でも、それでも、それが出来ないあなただから私達はあなたの事が愛おしいのよ、て論法だろうか。
…んー、まぁ、構ってちゃんな脚本に見えて仕方がない。
そもそも闘ってる事柄が広義であって、世間体やら常識やら、評価やら批判はもとより、選択やら決断でさえ「煮え切らない自分との闘い」と捉えたりする。
で、まぁ、その大半の勝負に結果は出てこない。
第三者はジャッジしない。
己しかジャッジ出来ないのだけれど、これ程に不毛な勝負はない。
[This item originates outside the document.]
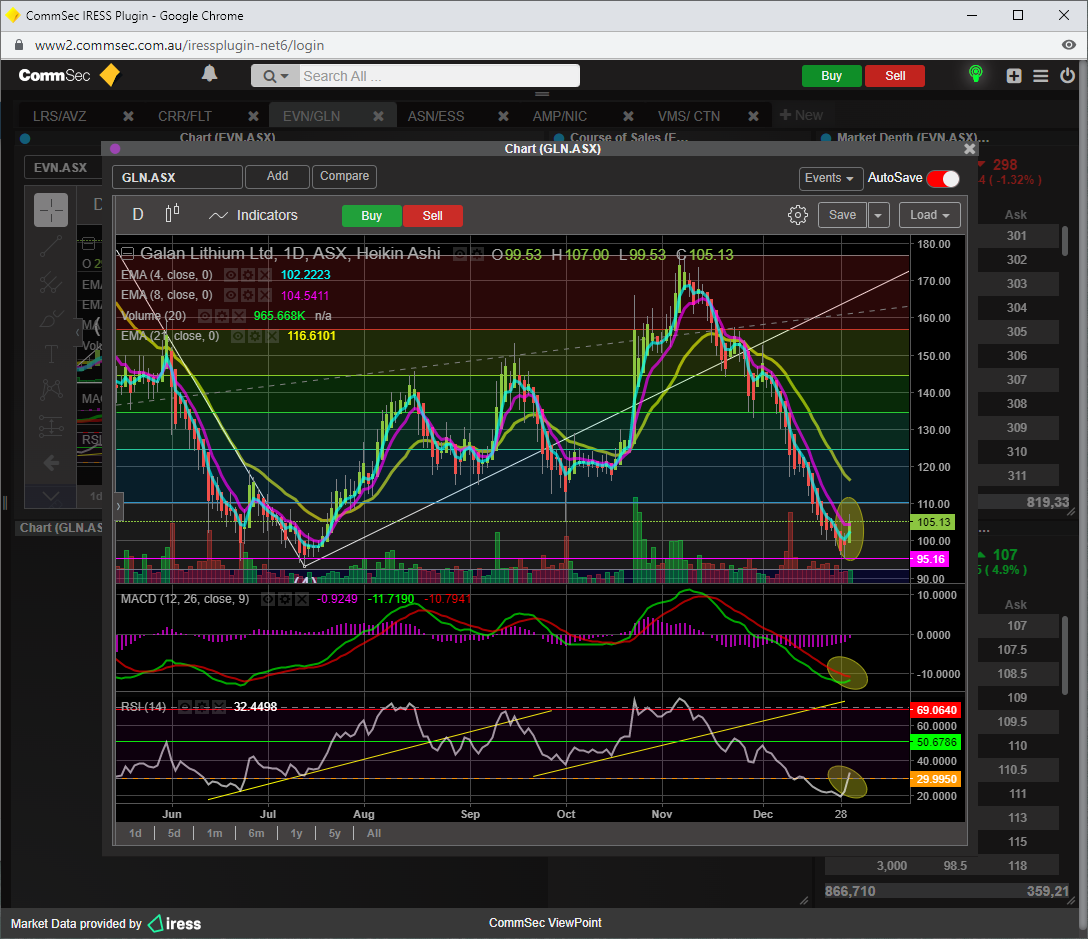Toggle visibility of RSI (14) indicator
Screen dimensions: 1088x939
click(185, 707)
「大変だね、ご愁傷様」なのである。
共感とか言いながら、自分の問題を他人に転嫁しないで欲しいと思う。
とてつもなく面倒くさい性格なのだ!
なのだが、この主人公は必勝法を持ってるのだ。
ちゃんと「覚悟」をした人なのだ。
その辺りの2面性は人間くさいなぁとも思うのだけど、春男ファミリーにその2面性は反映されない。
…作者の願望が反映されていたりすんのかな?どうなんだろうな。
タクシーの中のやり取りは、ちゃんと闘えてたと思うし、その健闘を讃えたい。
20数年に渡り、闘ってきたのだろう。
ただ、まぁ、その事においては相手はリングにさえ上がっておらず闘う資格すらない事に、なぜ気づかないのだろうかと思う。
20数年間、あなたをパパと慕ってきた娘や嫁を信じてやれないのかね?凄い失礼だし無礼だよね。
疑心暗鬼と自問自答…厄介な性格だよね。
俺には春男が幸せ者だと思えた。
それと同じように、自分の事を俯瞰して「まんざら悪くもないじゃない」と思えたら、この作品も報われるような気がする。
…このご時世、こんな話も必要なのだろう。
冒頭の流し素麺は、強引だったような気がする。
あの奥さんと娘が踏み留まらせないのが不思議でしょうがなかった。